Policy Resolution HHS-15-35
WHEREAS, developing new medicines and other treatment options is a complex process that involves clinical trials to explore whether a medical strategy, treatment, or device is safe and effective for humans;
WHEREAS, volunteer participation is necessary to evaluate potential therapies for safety and effectiveness in clinical studies;
WHEREAS, often the enrolled patient population is not representative of U.S. demographics or sub-populations impacted by the particular disease;
WHEREAS, groups such as African Americans and Hispanics are significantly underrepresented in clinical trials; with, African Americans representing 12 percent of the U.S. population but only 5 percent of clinical trial participants, and Hispanics comprising 16 percent of the population but only 1 percent of clinical trial participants, according to the Food and Drug Administration;
WHEREAS, despite a Congressional mandate that research financed by the National Institutes of Health include minorities, non-Whites comprise fewer than 5 percent of participants in NIH supported studies;
WHEREAS, certain medical conditions have been known to affect particular demographic groups more than others, including type II diabetes for which African Americans and Hispanics are twice as likely to be diagnosed on average;
WHEREAS, according to the Centers for Disease Control and Prevention, sickle cell trait is common among African Americans and occurs in about 1 in 12, and sickle cell disease occurs in about 1 out of every 500 African-American births, compared to about 1 out of every 36,000 Hispanic-American births;
WHEREAS, race and ethnicity have also been demonstrated to affect the efficacy of and response to certain drugs, such as anti-hypertensive therapies in the treatment of hypertension in African Americans and anti-depressants in Hispanics; and
WHEREAS, many barriers exist that account for the low rate of participation among diverse communities, including patient fear of experimentation and lack of understanding or education with regard to the importance of clinical trials in creating new treatments and cures.

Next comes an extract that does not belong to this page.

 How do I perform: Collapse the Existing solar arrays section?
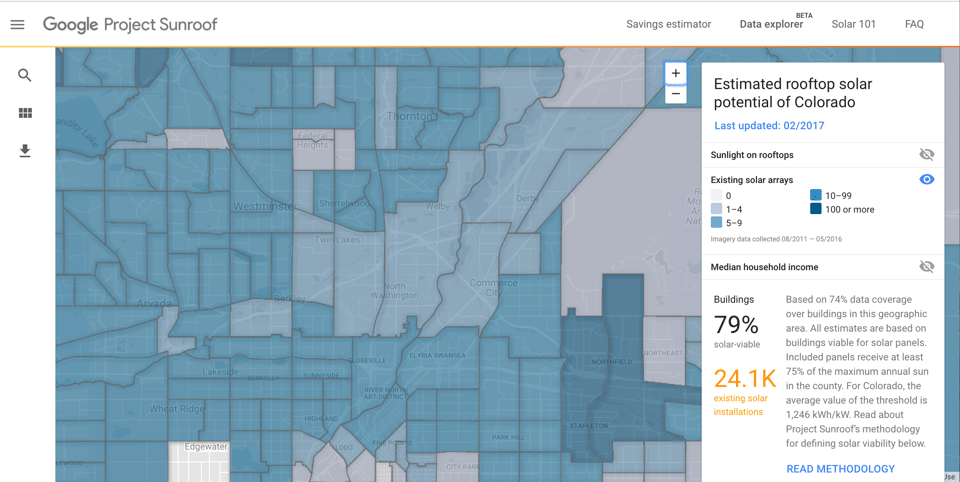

THEREFORE BE IT RESOLVED, that the National Black Caucus of State Legislators (NBCSL) supports ensuring that diverse populations of different racial and ethnic backgrounds are represented in clinical research, as this is an important issue that warrants the dedication of additional community resources to
- increase awareness on the importance of participating in clinical trials,
- provide support for patient participation, and
- promote effective partnerships with the community to achieve solutions; and
BE IT FINALLY RESOLVED, that a copy of this resolution be transmitted to the President of the United States, the Vice President of the United States, members of the United States House of Representatives and the United States Senate, and other federal and state government officials as appropriate.
- SPONSOR: Senator Donne Trotter (IL)
- Committee of Jurisdiction: Health and Human Services Policy Committee
- Certified by Committee Chair: Senator Willie Simmons (MS)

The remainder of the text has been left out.